Plans, as the saying goes, are what men make while the Gods laugh.
But of course we make them anyway. Because a life without a future, even only an imagined one, isn't much of a life.
Yet when reality crashes headlong into our plans, it is deeply disturbing. Grief, loss, unexpected health changes: we don't plan for these.
Most of us see our future rolled out before us like a straight road that travels uninterrupted to the horizon. And for most of us, this isn't how it will work out.
One of the more brain-bending pieces of research I remember from my undergraduate psychology days was a study that showed that people who were currently depressed perceived reality more accurately than those who aren't.
Optimism, it turns out is a form of delusion. It's the hopeful ones that are actually out of touch with reality.
But this is how it should be. The truth isn't all it's cracked up to be, and certainly spending a lot of time thinking about what is going to happen, how long we will live, the fragile nature of our existence, isn't necessarily a recipe for good mental health.
So we plan, we hope and we pretend everything will be OK. Because we all live in a healthy state of denial.
And when that fails, we ascribe intention to random fate. We shake our fists at the Gods, we describe the Universe as heartless, fate as cruel. We search for why, and understandably struggle when there is no meaning: when reality is so fundamentally indifferent.

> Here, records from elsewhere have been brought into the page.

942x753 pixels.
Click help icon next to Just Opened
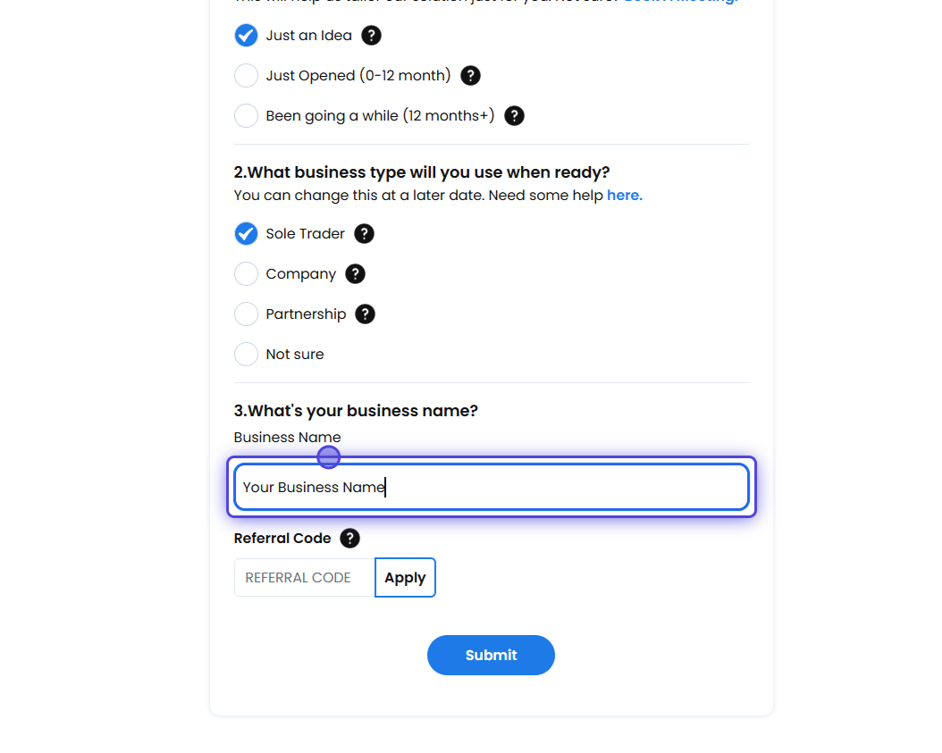point(470,76)
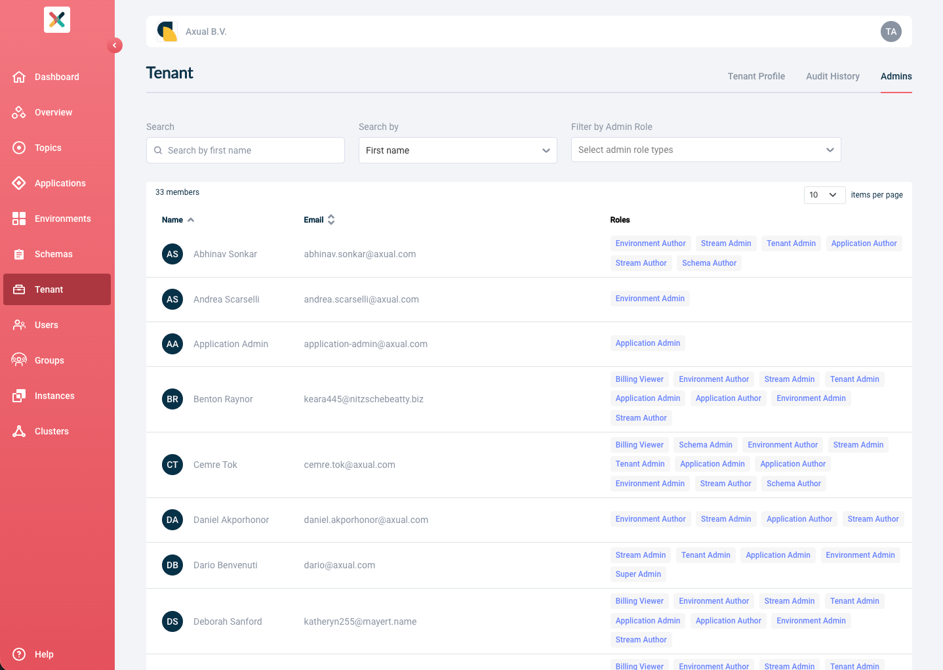This screenshot has width=943, height=670.
Task: Open the Help icon at the bottom
Action: click(x=19, y=654)
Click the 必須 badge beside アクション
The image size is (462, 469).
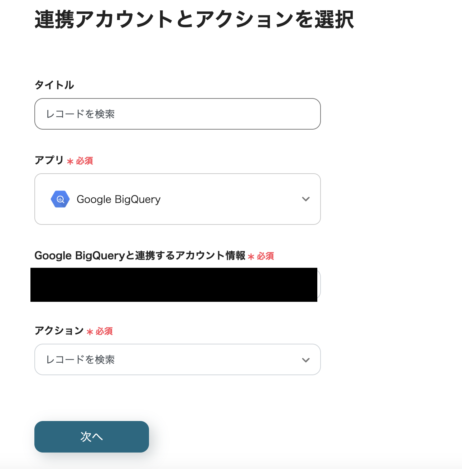(x=104, y=331)
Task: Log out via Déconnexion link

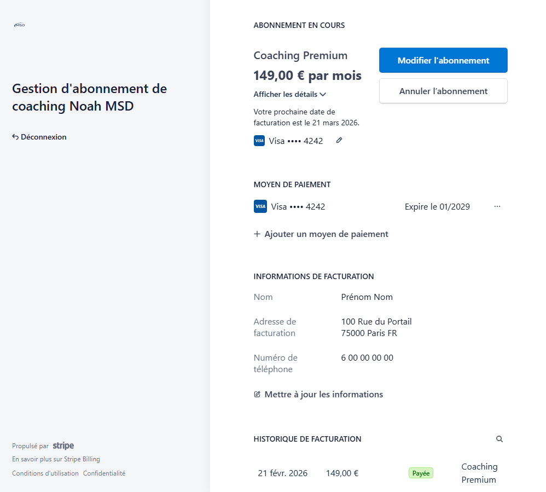Action: 43,137
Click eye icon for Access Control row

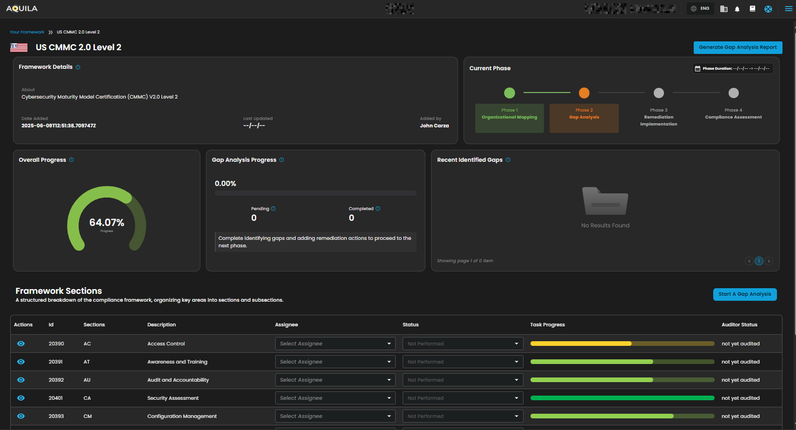21,344
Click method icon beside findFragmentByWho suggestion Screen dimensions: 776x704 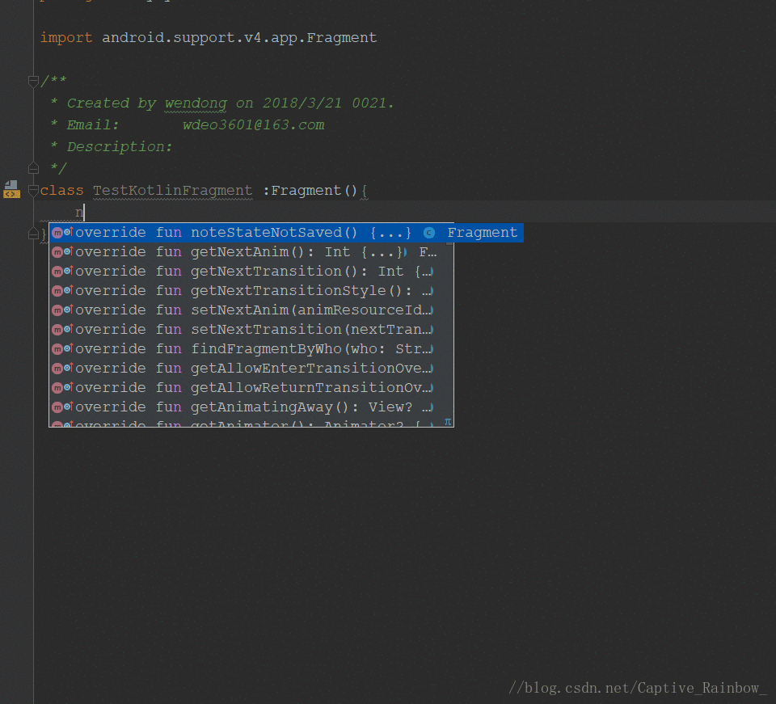(57, 349)
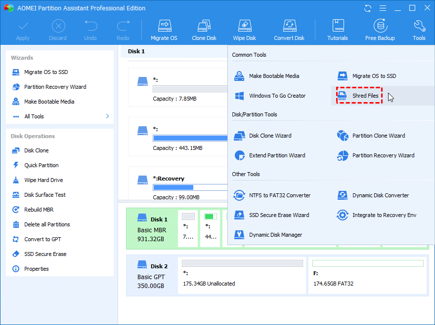Launch the Dynamic Disk Manager tool
The width and height of the screenshot is (435, 325).
pos(275,235)
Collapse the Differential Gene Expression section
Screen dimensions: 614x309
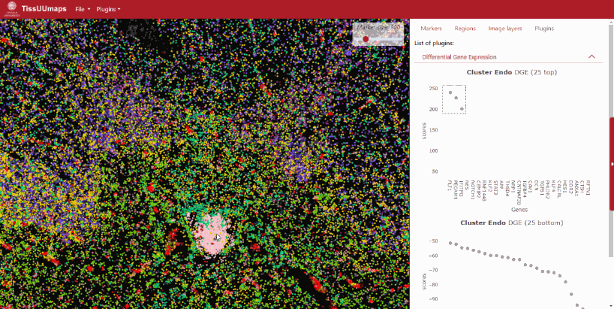(x=591, y=56)
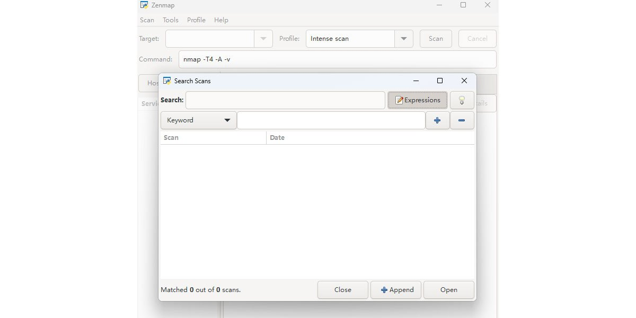
Task: Maximize the Search Scans dialog window
Action: click(x=439, y=81)
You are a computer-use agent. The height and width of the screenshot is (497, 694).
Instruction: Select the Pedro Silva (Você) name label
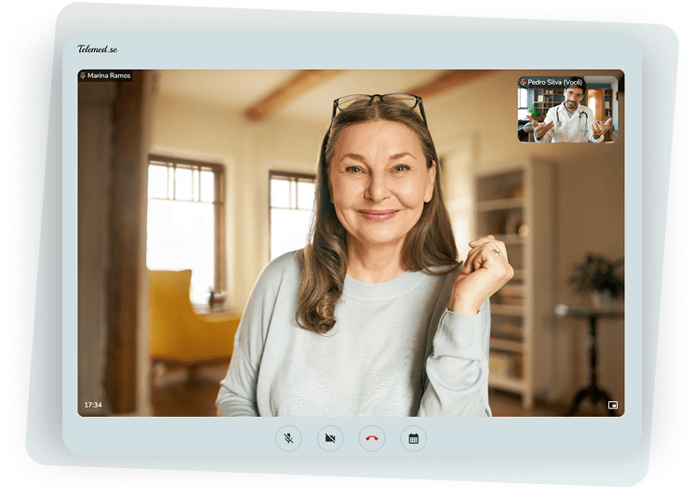(x=555, y=83)
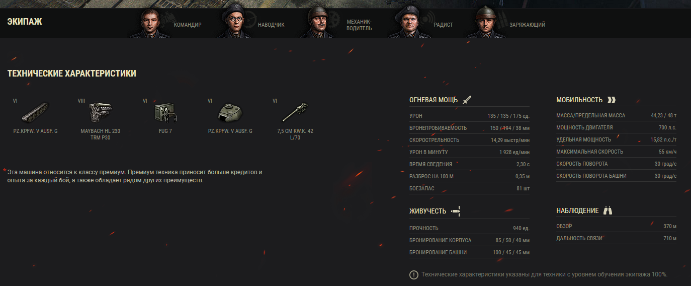This screenshot has height=286, width=691.
Task: Click the arrows icon beside Мобильность
Action: [x=612, y=100]
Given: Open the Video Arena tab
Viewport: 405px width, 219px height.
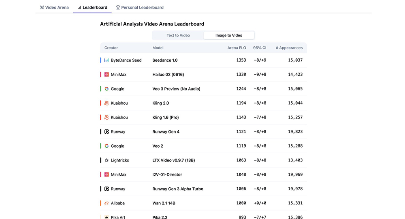Looking at the screenshot, I should pos(54,7).
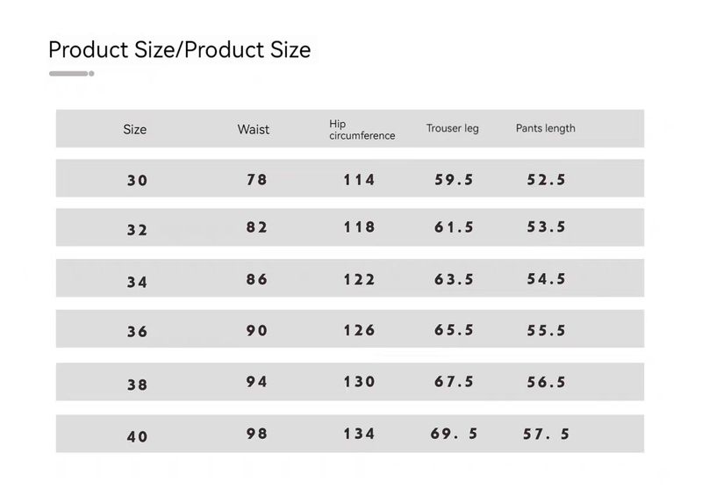Click the "Product Size/Product Size" heading
The width and height of the screenshot is (702, 503).
click(179, 50)
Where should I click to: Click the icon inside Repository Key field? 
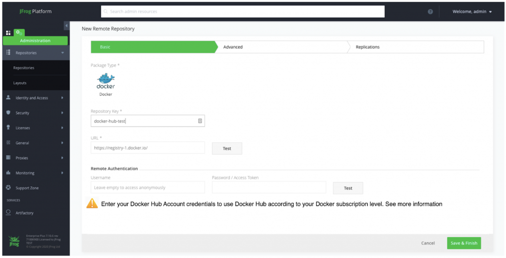[200, 121]
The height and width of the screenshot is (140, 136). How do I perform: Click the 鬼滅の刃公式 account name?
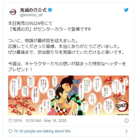tap(33, 10)

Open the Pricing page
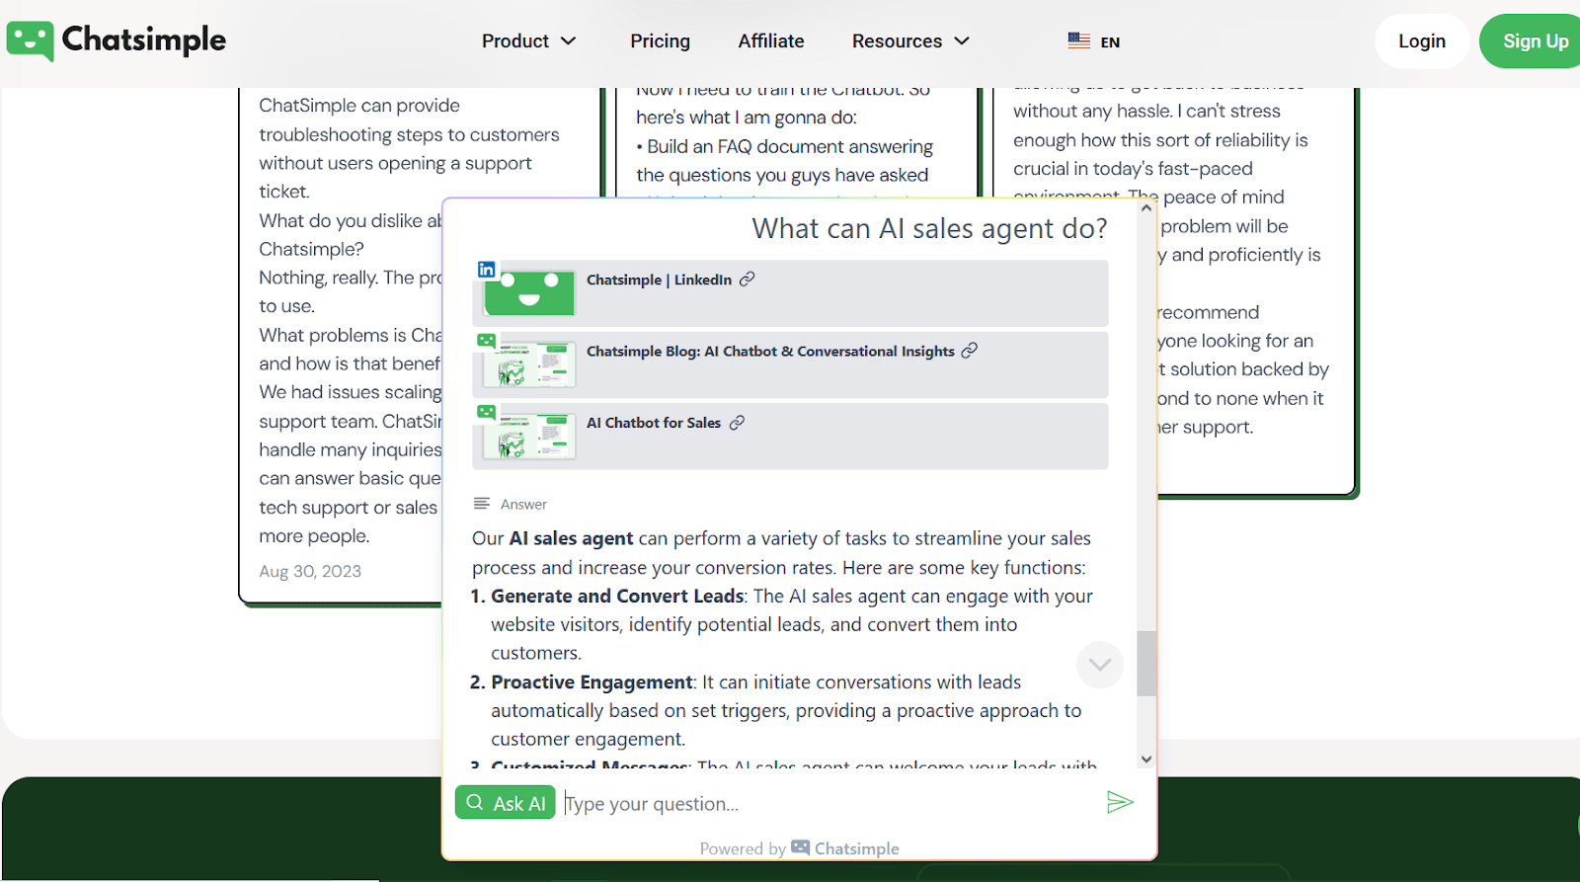(x=660, y=41)
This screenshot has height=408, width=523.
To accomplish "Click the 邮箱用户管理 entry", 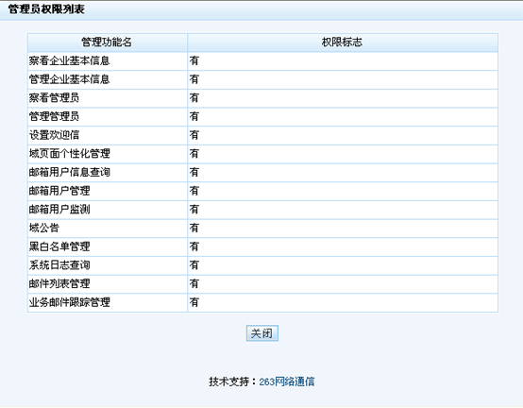I will pyautogui.click(x=59, y=191).
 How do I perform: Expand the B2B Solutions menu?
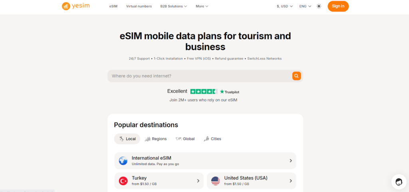tap(173, 6)
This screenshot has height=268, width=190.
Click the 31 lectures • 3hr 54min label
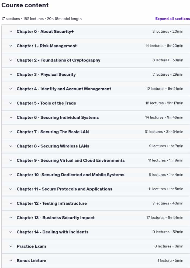click(164, 132)
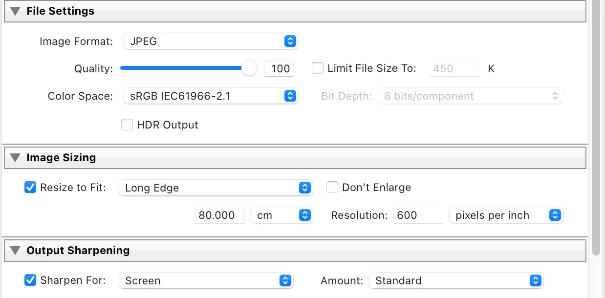Image resolution: width=605 pixels, height=298 pixels.
Task: Uncheck the Resize to Fit checkbox
Action: pyautogui.click(x=30, y=187)
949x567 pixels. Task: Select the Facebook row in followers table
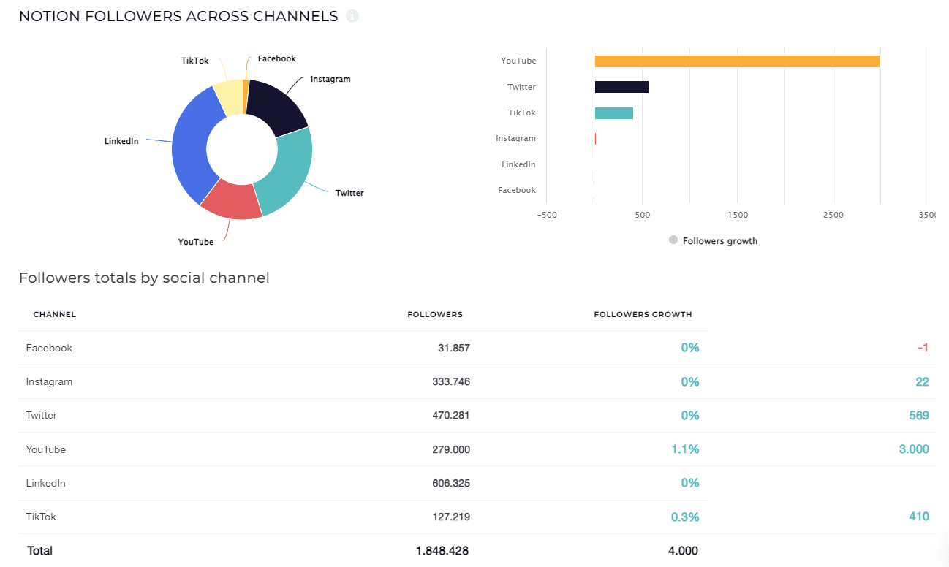click(49, 348)
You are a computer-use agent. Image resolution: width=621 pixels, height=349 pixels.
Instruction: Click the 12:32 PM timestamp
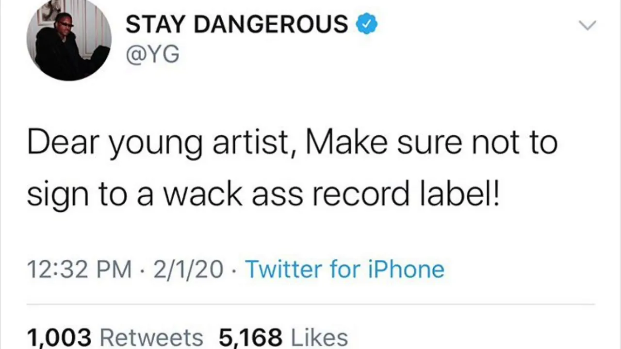click(x=79, y=270)
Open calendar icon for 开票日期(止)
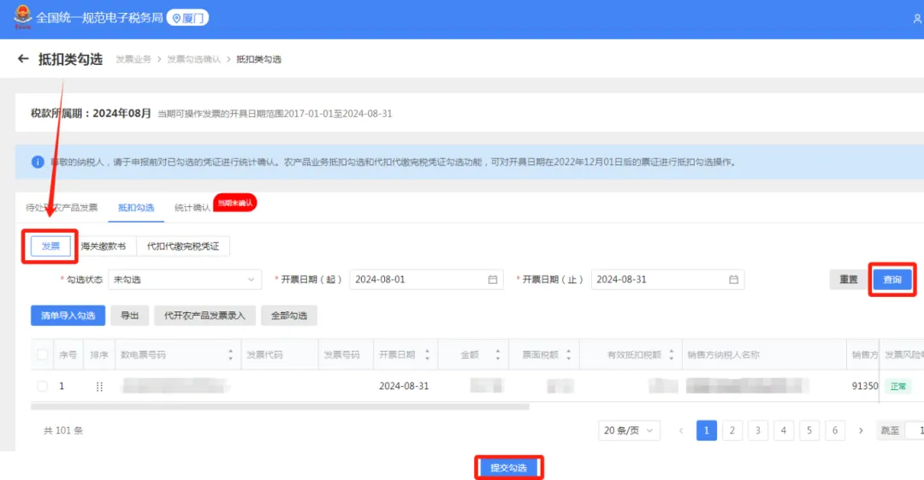Image resolution: width=924 pixels, height=480 pixels. tap(734, 280)
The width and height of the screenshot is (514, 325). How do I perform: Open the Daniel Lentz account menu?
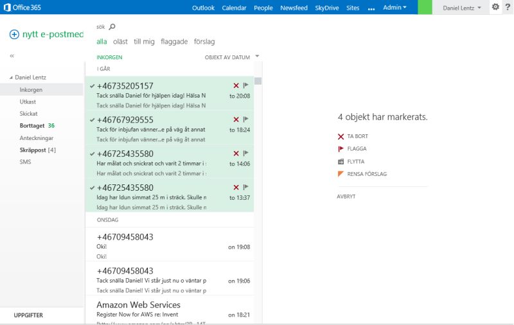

Irvin Yalom, one of the big names in modern psychotherapy began his career working with those who had received a terminal diagnosis, and wrote extensively about the psychological changes that happen for those confronting the end of their lives.
This often includes a clearer view of life than the rest of us are afforded, and relief from all sorts of psychological distress.
And for most, it makes clear what is really important, and where meaning truly lies.
Yalom wondered if he could provoke the same clarity of sight in those in their prime of health, and would routinely ask physically healthy patients to contemplate how they would choose to live their life now if they knew they only had a year to live.
What comes most acutely into focus for most, is the people we care about and the connections we have with those we love.
Because no matter how long we have, and the reality is none of us really know, we always have now.
So, by all means, make plans - make bold and audacious plans.
But don't hold them too tightly, and instead, save that for the ones you love.